Passage shown
---------------
Monetbyhimself · 05/12/2013 21:18

Ouch .

BUT is there any chance she was referring to her babychild ratios ?

Sparklymommy · 05/12/2013 21:18

Hmmm...

I think she could be thinking ahead. Sounds judgey to me though. Perhaps would need more info.

TheArticFunky · 05/12/2013 21:18

Wow!

Don't jump ship straight away. If your dd is settled you don't want to move her on the basis of an off the cuff comment.

I would raise it with the childminder. Tell her that you were a little upset and ask for clarification. People get away with spouting nonsense because we let them get away with it.

Aeroaddict · 05/12/2013 21:19

Unless there is more to it, YABU. That comment was a statement of fact, not a judgement, unless there was something about the way it was said?

BrianButterfield · 05/12/2013 21:19

Aren't the ratios different for under-1s? Maybe that was all she wanted to clarify.

Jollyb · 05/12/2013 21:19

Are you are you're not projecting?

JaneFonda · 05/12/2013 21:19

Hard to say without knowing the tone of voice, although I would agree with Stars - it's unlikely that she's being judgemental.

I'd say it's more likely that she's over the moon to have some more money from you with another DC to look after!

DoYouLikeMyBaubles · 05/12/2013 21:20

Had you discussed extra payment prior to this?

JRmumma · 05/12/2013 21:20

Sounds snotty to me.

purple15 · 05/12/2013 21:20

definately the ratios
she is only allowed one baby under 12 months

Velvetbee · 05/12/2013 21:21

Sounds to me like she was planning ahead with regard to ratios and places available.
---------------
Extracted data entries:
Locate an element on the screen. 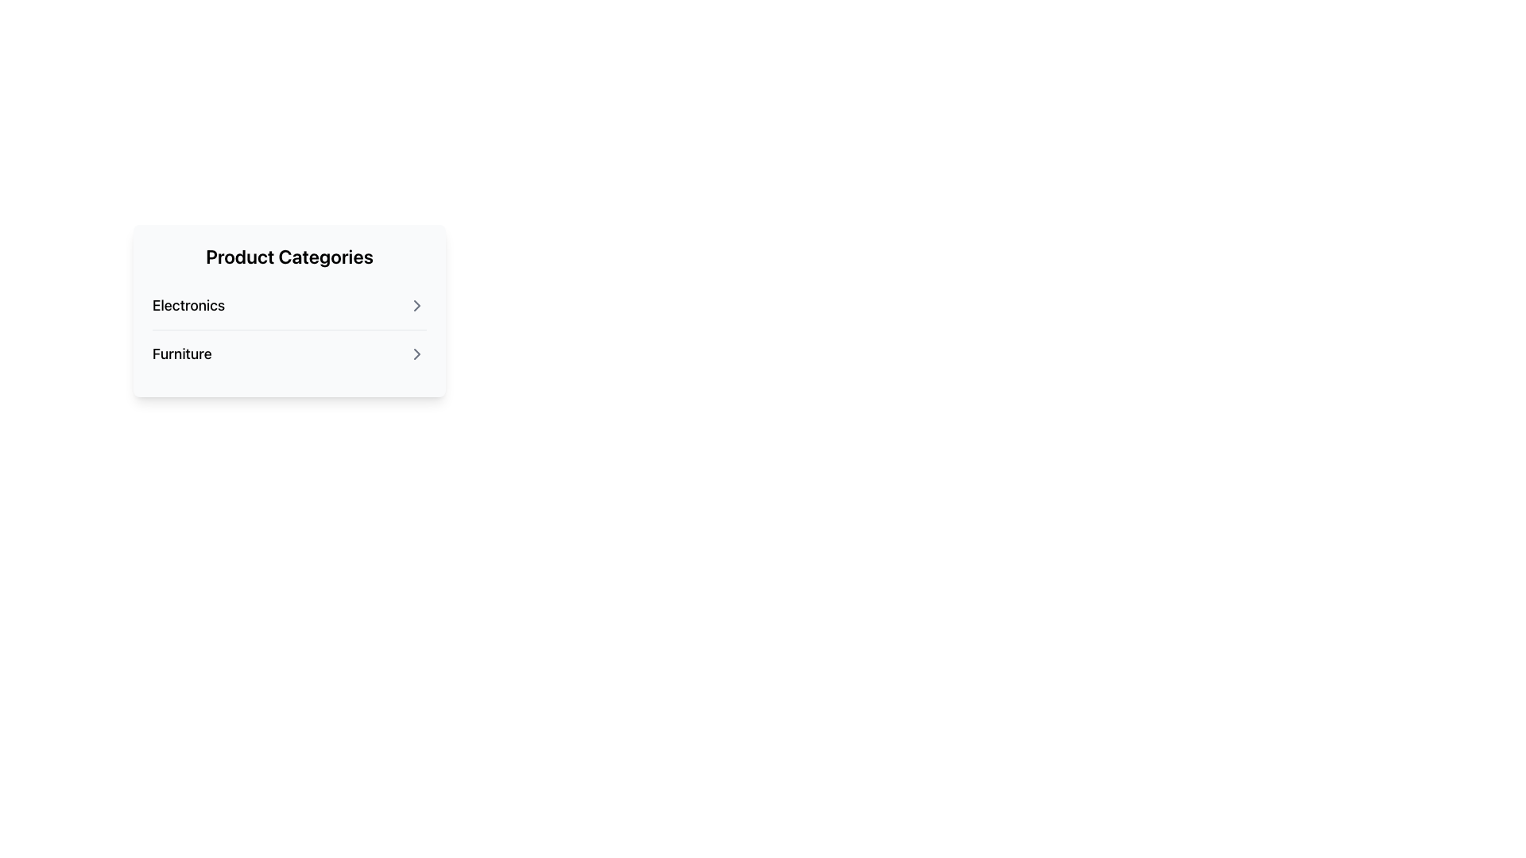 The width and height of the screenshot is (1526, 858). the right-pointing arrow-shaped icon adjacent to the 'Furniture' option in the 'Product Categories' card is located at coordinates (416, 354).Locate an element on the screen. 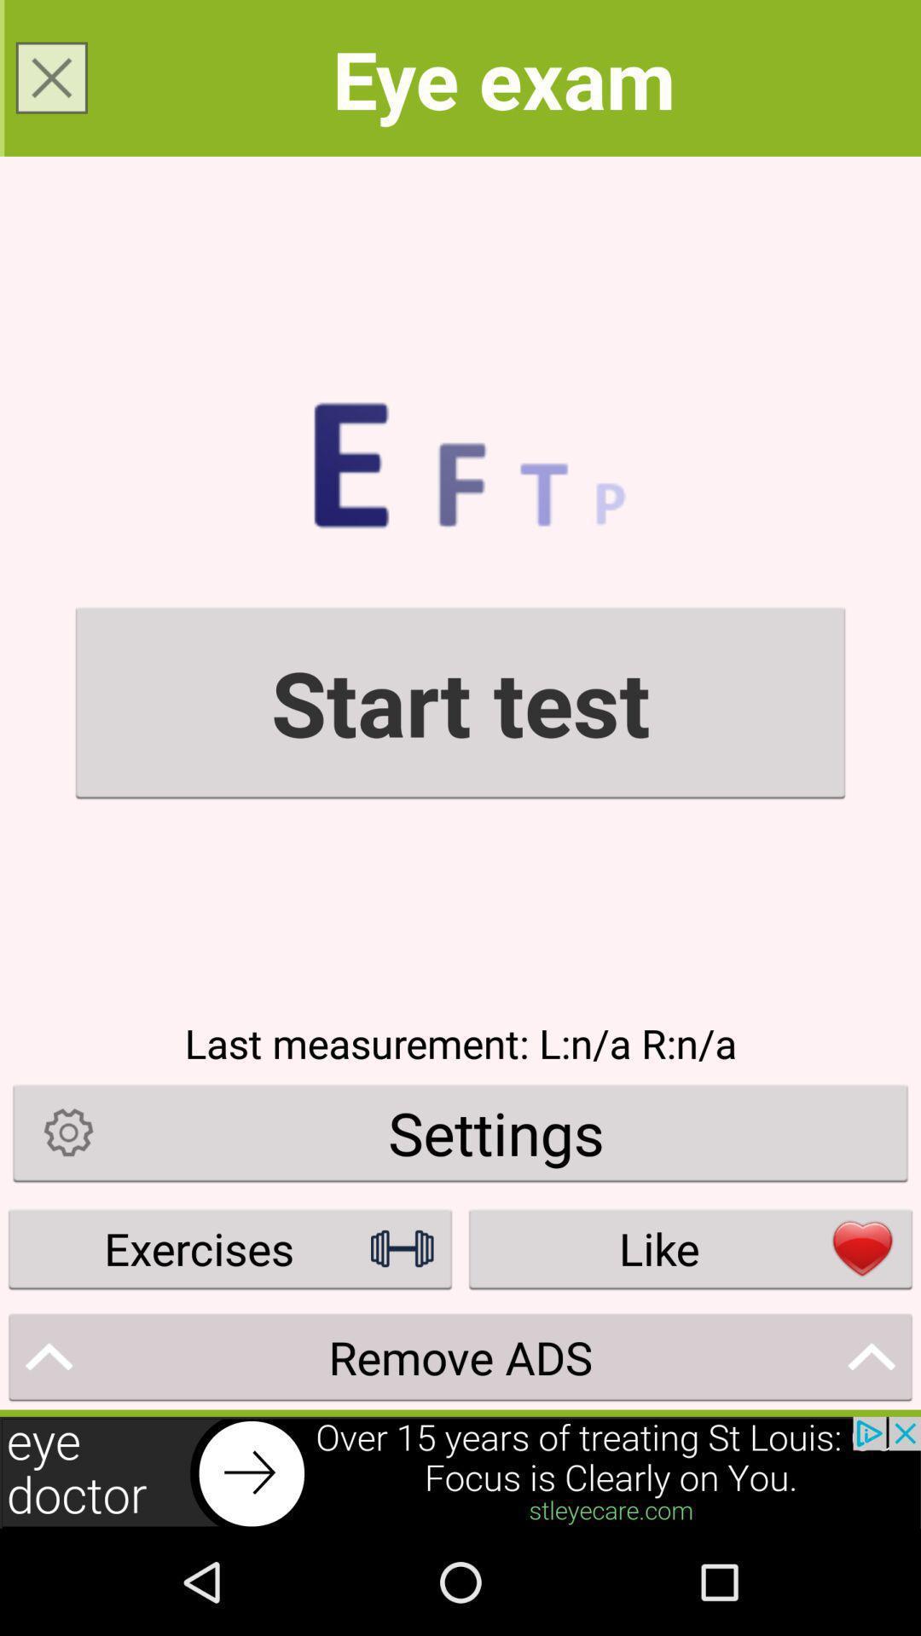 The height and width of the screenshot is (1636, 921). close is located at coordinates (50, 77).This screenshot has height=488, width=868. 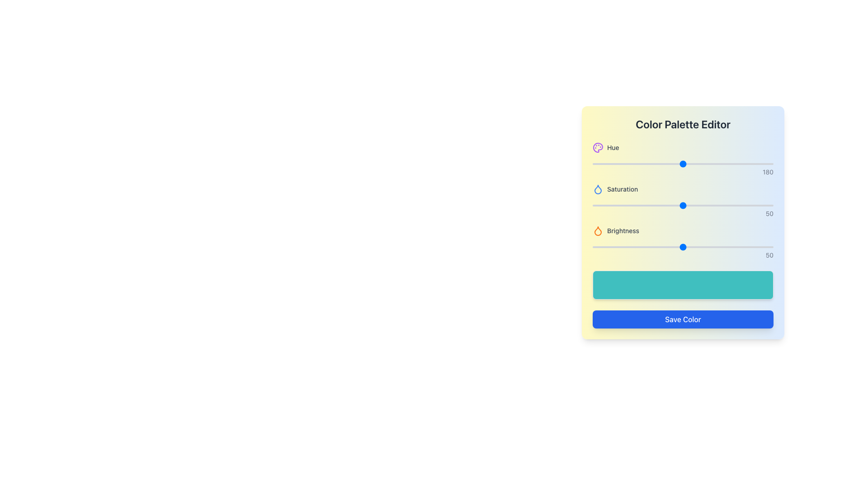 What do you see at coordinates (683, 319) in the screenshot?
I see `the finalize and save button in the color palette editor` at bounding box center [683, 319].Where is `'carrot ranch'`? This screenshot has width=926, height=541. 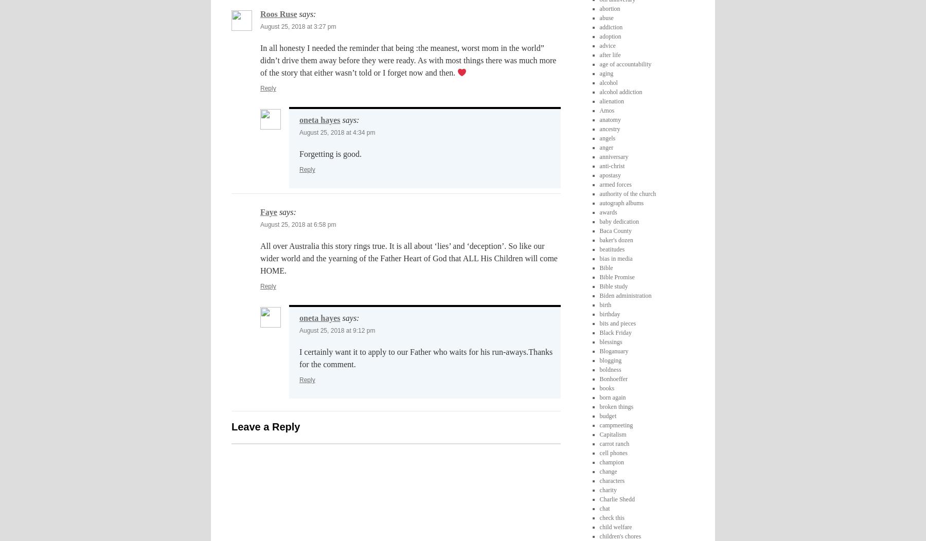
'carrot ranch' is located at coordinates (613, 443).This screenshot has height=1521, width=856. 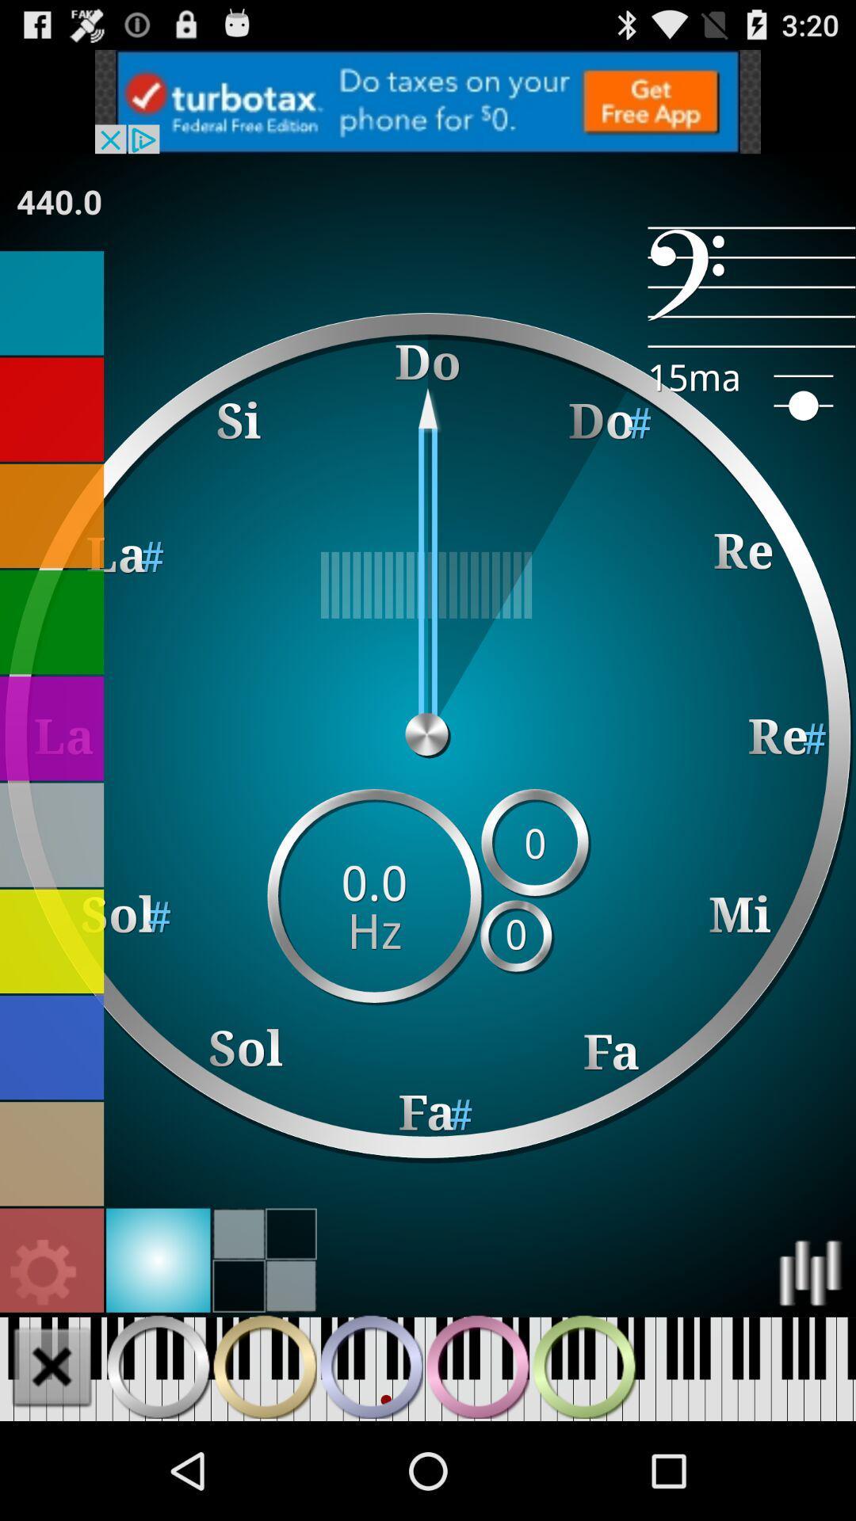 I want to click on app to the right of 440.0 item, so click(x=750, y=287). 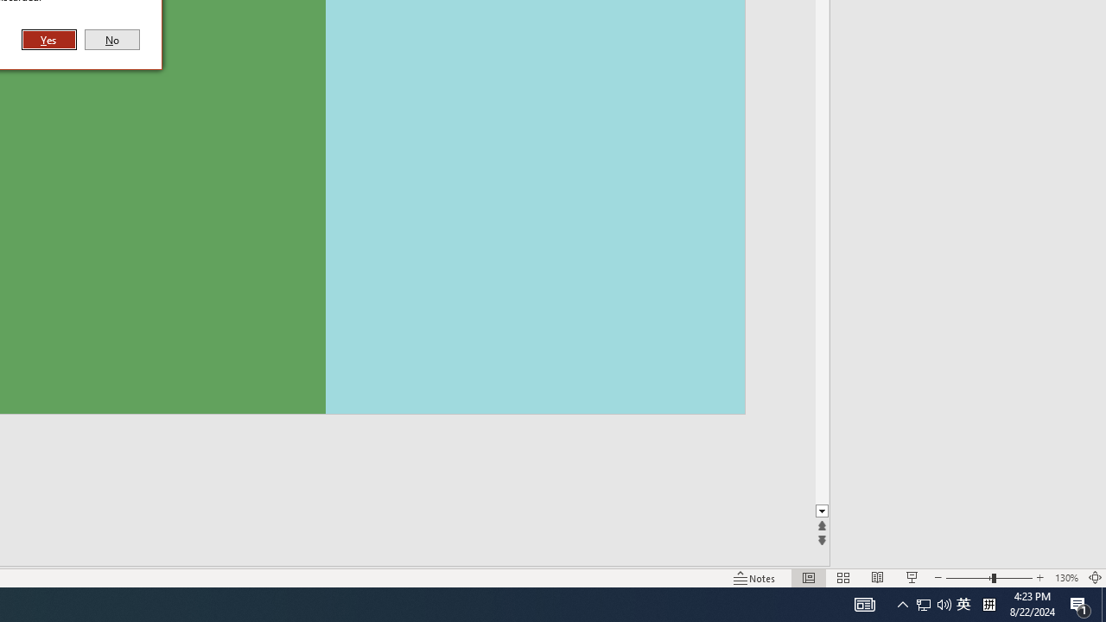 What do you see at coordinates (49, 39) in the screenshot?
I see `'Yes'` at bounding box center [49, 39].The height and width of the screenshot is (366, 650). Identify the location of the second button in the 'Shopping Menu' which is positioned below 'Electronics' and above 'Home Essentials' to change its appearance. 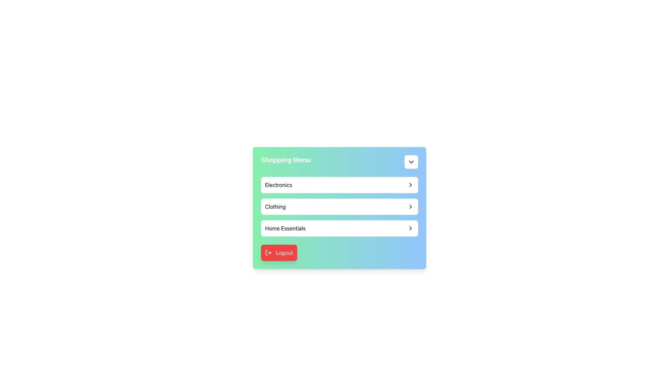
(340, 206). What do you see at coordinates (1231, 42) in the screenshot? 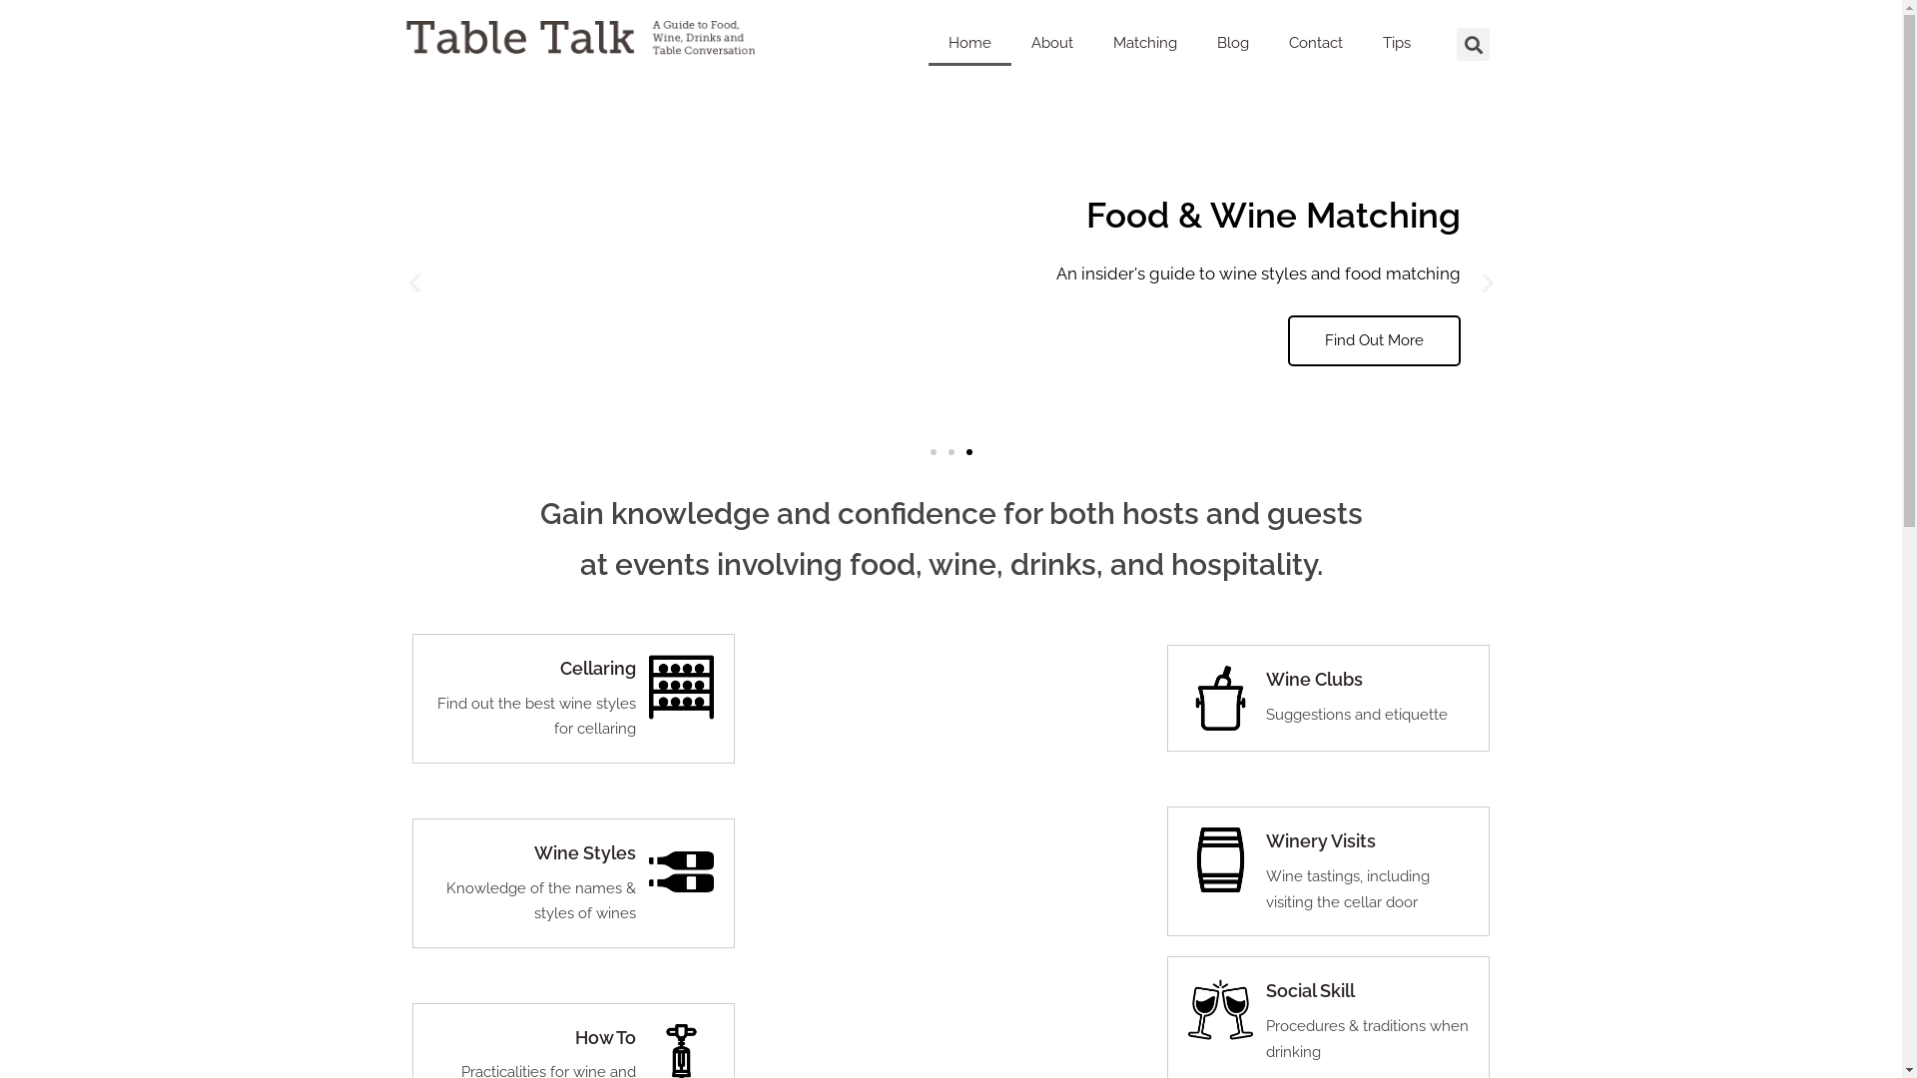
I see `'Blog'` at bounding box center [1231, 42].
---------------
Retype the stretch of the forum thread from "I would raise" through "it was said?". The rows are separate material with no connection to the forum thread.

I would raise it with the childminder. Tell her that you were a little upset and ask for clarification. People get away with spouting nonsense because we let them get away with it.

Aeroaddict · 05/12/2013 21:19

Unless there is more to it, YABU. That comment was a statement of fact, not a judgement, unless there was something about the way it was said?